Written tasks:
1 – Answer these from the text on postmodernism:
(a) Which building does it call pure postmodernism?
(b) Which two fields does it name as damaged?
(c) Besides an appreciation for aesthetics, what does it say most architects have a grounding in?
2 – In the text on postmodernism, copy out word for word everything from "The central tenet" down to "History and Architecture.".

Page:
★ ★ ★ ★

And therein lies the problem, and ultimate barrenness of postmodern thought.  At some point, postmodernism began searching for tools with which to give form to what began as a rejection of what came before, and they seem to have taken a wrong turn.

The central tenet they ended up embracing is, in layman’s terms, that there is no such thing as a “big picture”, and that it is perfectly valid to analyze individual elements separately – and in a separate, but ultimately equally damaging turn, that the observer is a critical part of the analysis.

While subjectivists were alive in Ancient Greece, the idea that single-element analysis is valid it’s called deconstruction, BTW) has been particularly detrimental in combination with it, damaging fields as disparate as History and Architecture.

We can dispense with the architectural elements easily – all one needs to do is to envision a building where the elements are meant to be viewed individually with no concern for the whole.  There are some out there (you can see one below – and it isn’t even the ugliest), but most architects have a grounding in art history, and an appreciation for aesthetics, so they have, on the whole, rejected the idea that the big picture is irrelevant.


The K2 building is Pure postmodernism.

Where things do get unfortunate, however is in the softer sciences such as history or literary criticism (I won’t repeat the XKCD joke here – go find it yourself!).

History students suffering the postmodern wave of revisionism (every movement has its revisionist wave) are being taught that unimportant groups and people were just as important as the movers and shakers of their era.  That slaves were historically important in societies where they were just used as human cattle, or that minority groups were politically influential in ancient India, or whatever.  The justification seems to be that the history of anyone who ever existed is important, so it must be taught as important.

★ ★ ★ ★

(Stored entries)
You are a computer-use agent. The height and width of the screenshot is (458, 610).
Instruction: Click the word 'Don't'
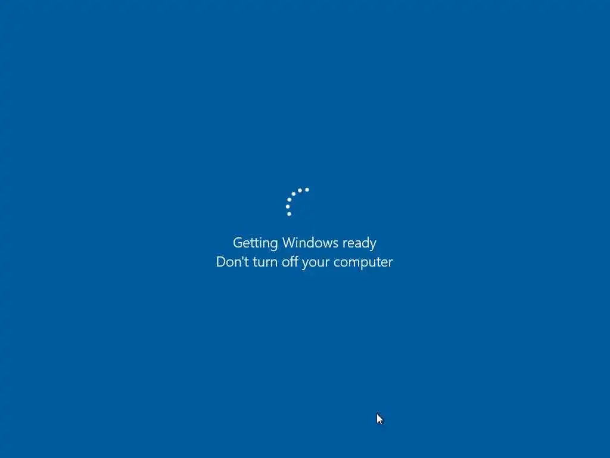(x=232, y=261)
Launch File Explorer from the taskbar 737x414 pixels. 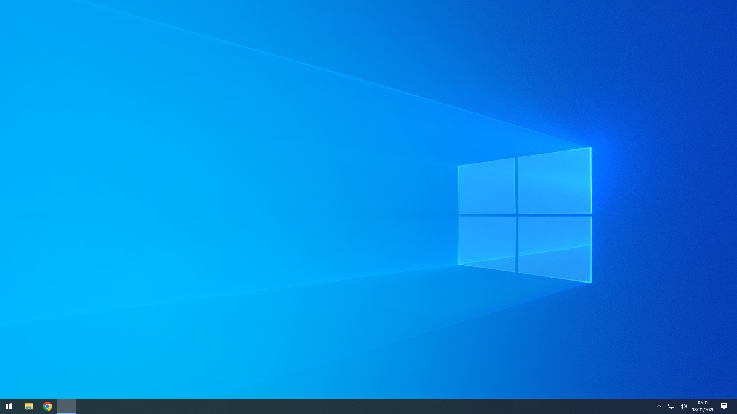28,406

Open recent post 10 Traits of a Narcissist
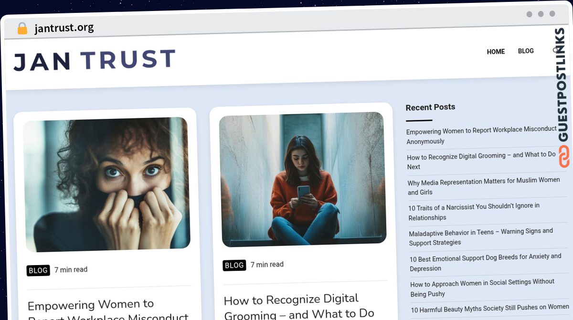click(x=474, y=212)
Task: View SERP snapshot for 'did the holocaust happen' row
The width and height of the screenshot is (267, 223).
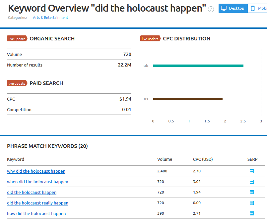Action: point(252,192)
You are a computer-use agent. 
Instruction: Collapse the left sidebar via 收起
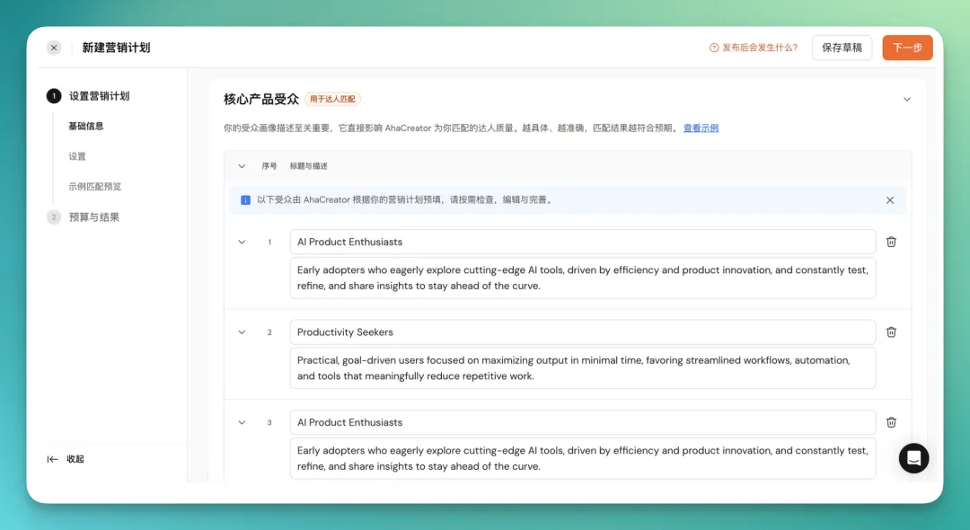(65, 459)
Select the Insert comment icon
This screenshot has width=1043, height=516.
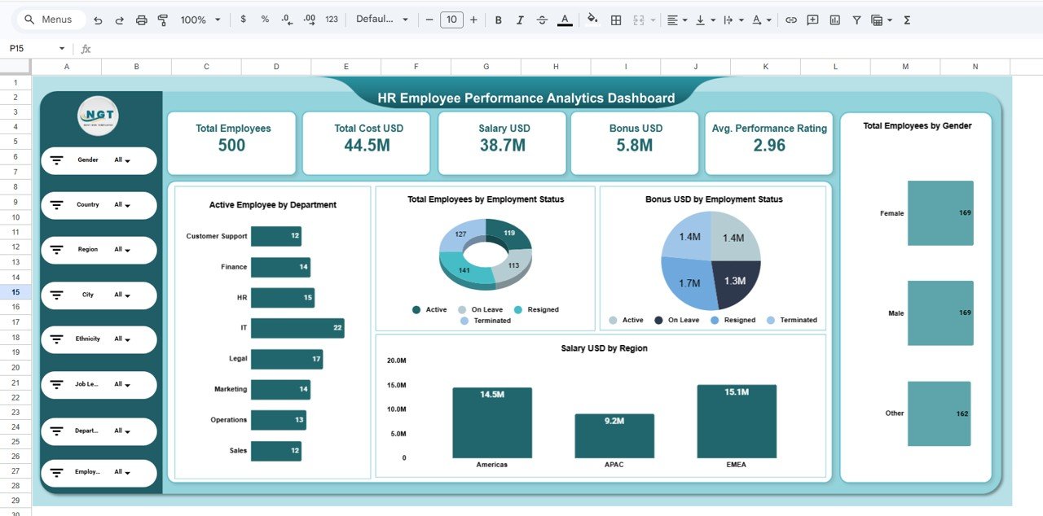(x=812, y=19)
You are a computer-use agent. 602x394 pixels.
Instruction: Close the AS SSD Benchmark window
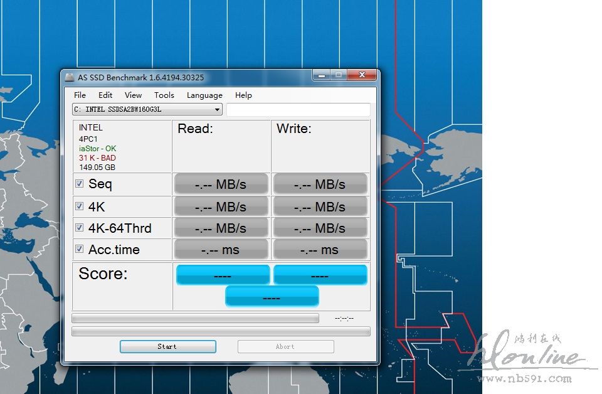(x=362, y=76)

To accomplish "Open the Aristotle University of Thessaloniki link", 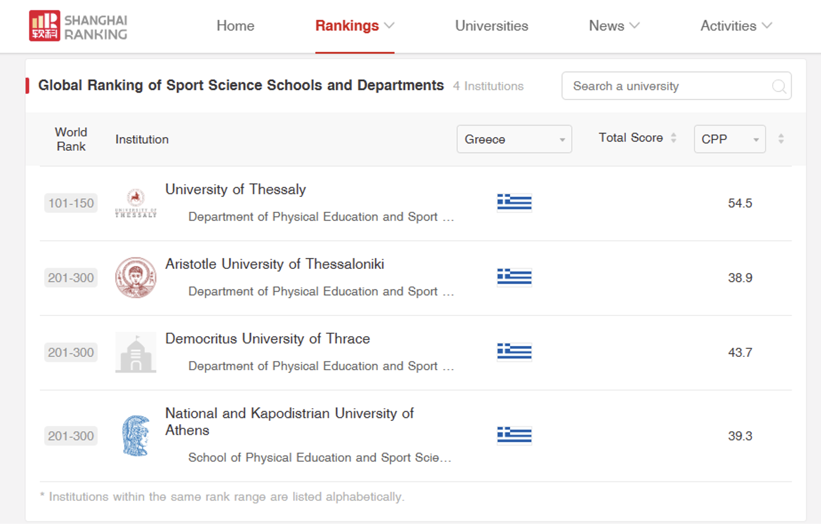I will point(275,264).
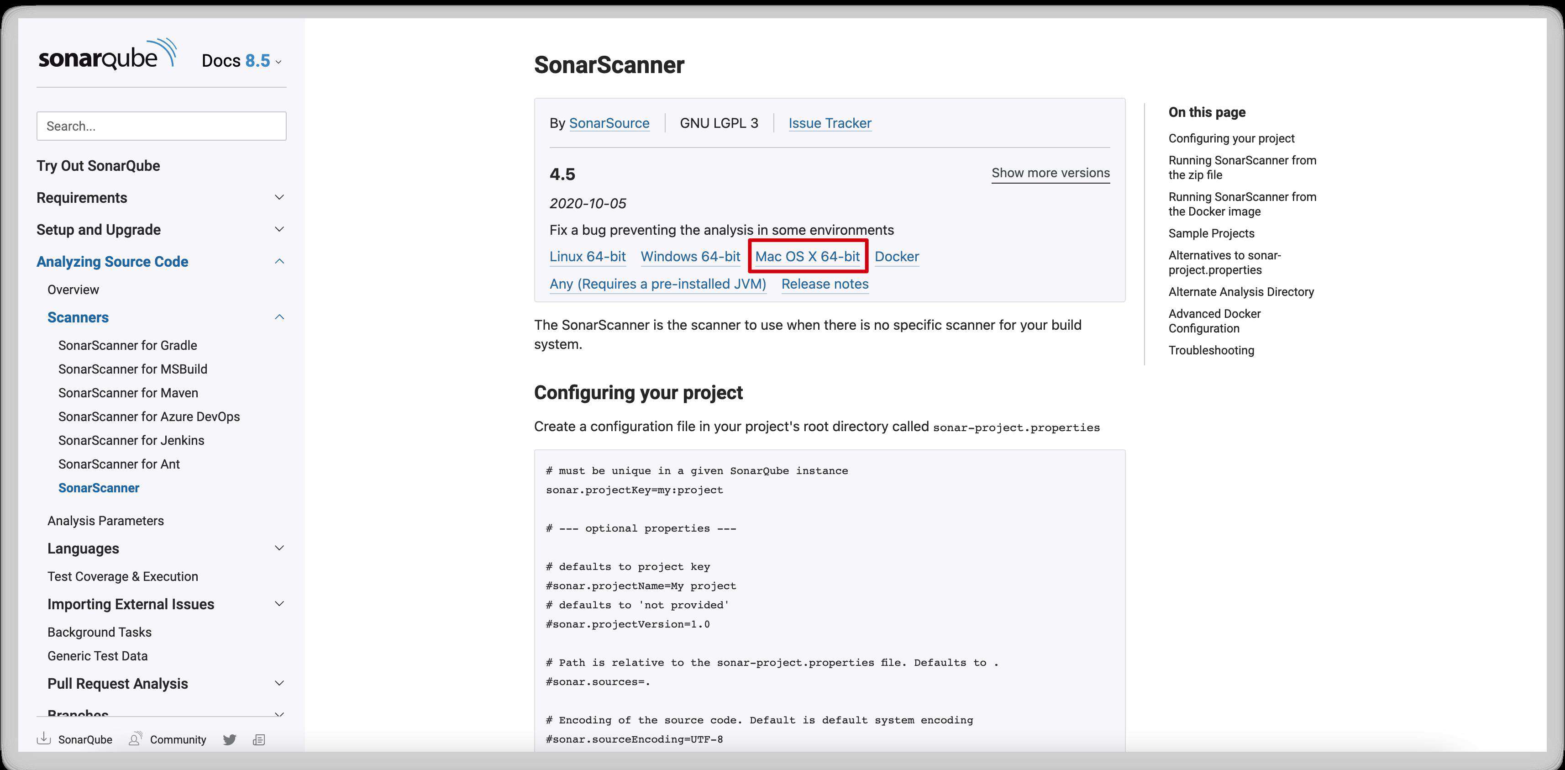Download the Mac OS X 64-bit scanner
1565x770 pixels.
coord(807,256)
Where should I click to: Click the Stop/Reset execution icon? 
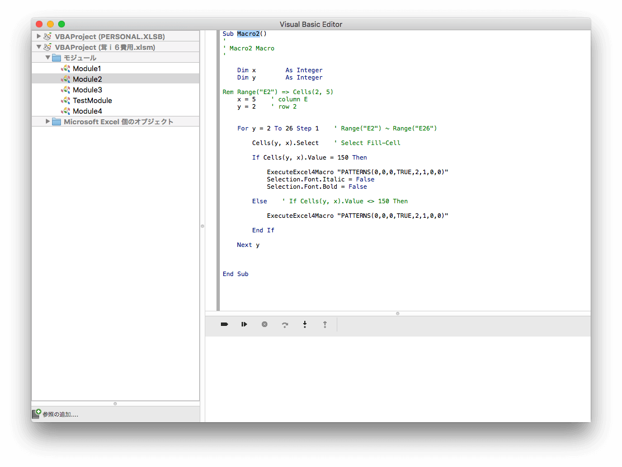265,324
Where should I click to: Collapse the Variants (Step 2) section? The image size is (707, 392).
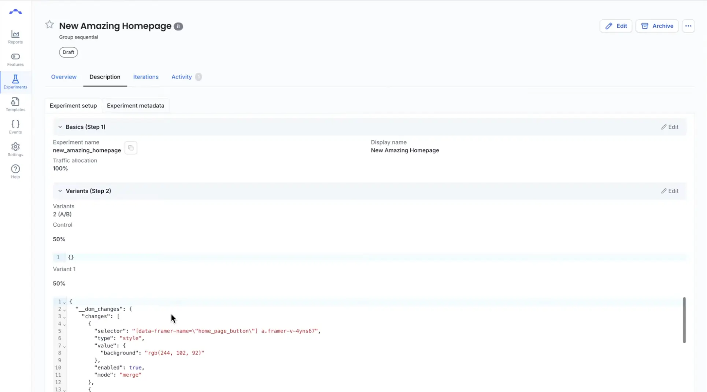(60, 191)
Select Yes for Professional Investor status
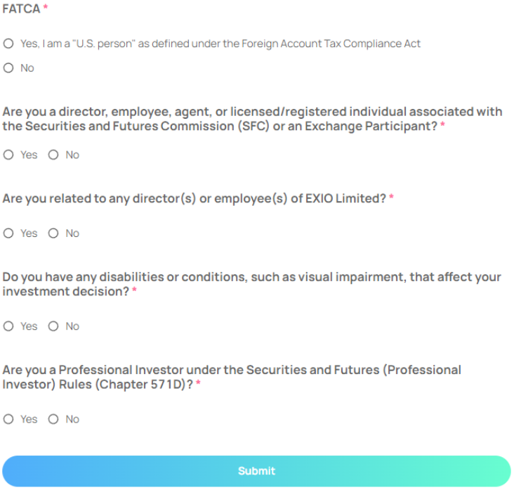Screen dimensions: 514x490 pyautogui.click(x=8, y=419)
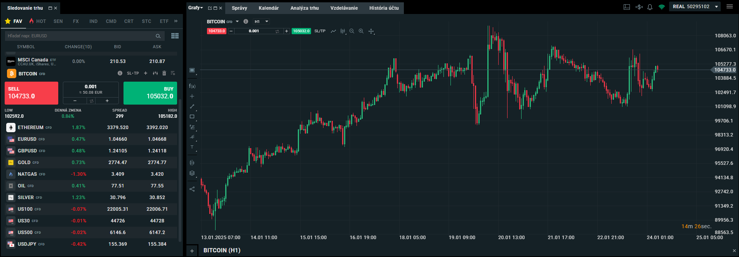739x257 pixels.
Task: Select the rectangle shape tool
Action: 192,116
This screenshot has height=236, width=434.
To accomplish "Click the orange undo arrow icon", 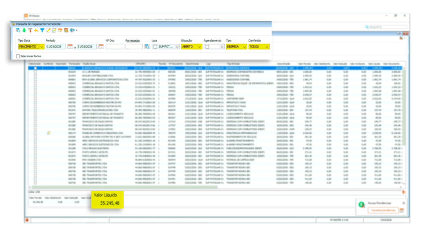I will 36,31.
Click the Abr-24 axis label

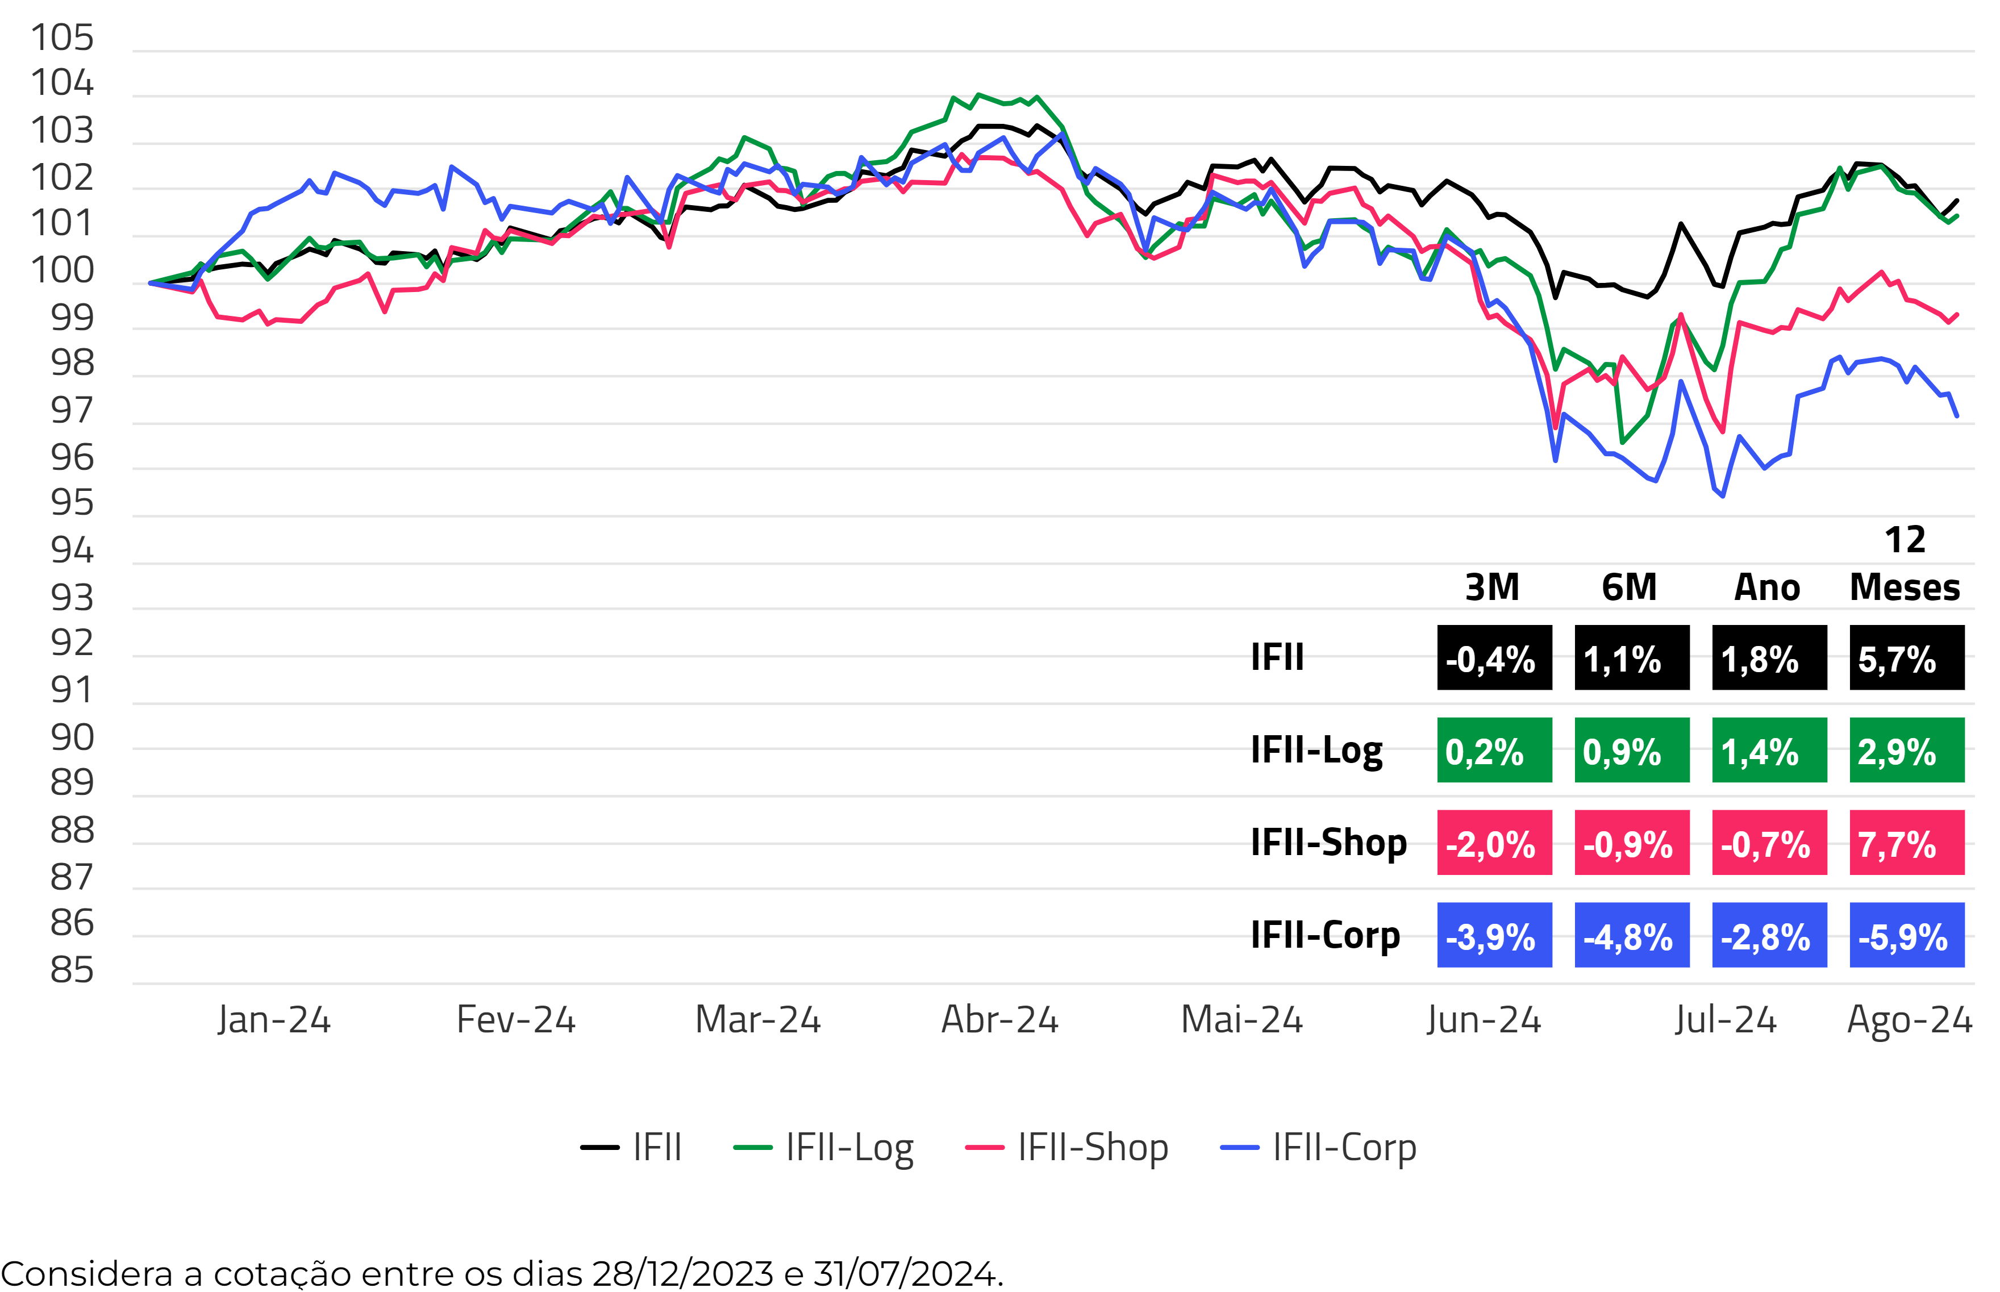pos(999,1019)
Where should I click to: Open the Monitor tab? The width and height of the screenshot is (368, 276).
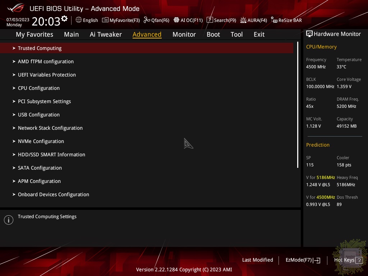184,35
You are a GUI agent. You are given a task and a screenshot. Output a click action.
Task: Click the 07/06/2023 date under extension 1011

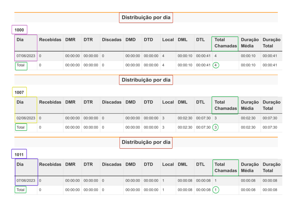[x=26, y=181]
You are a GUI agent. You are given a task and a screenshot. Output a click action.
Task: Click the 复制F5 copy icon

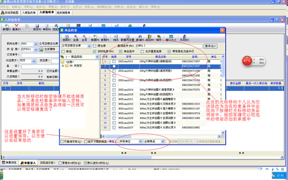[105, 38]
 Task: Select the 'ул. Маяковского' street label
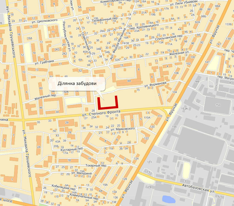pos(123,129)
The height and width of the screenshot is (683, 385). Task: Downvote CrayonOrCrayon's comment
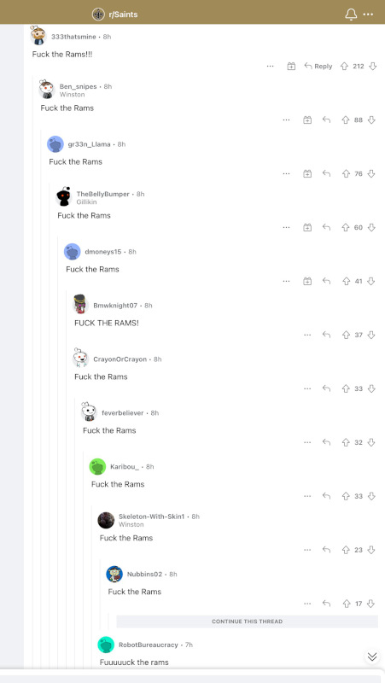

★ ★ ★ ★

The results:
1 –
(a) The K2 building
(b) History and Architecture
(c) Art history

2 –
The central tenet they ended up embracing is, in layman’s terms, that there is no such thing as a “big picture”, and that it is perfectly valid to analyze individual elements separately – and in a separate, but ultimately equally damaging turn, that the observer is a critical part of the analysis.

While subjectivists were alive in Ancient Greece, the idea that single-element analysis is valid it’s called deconstruction, BTW) has been particularly detrimental in combination with it, damaging fields as disparate as History and Architecture.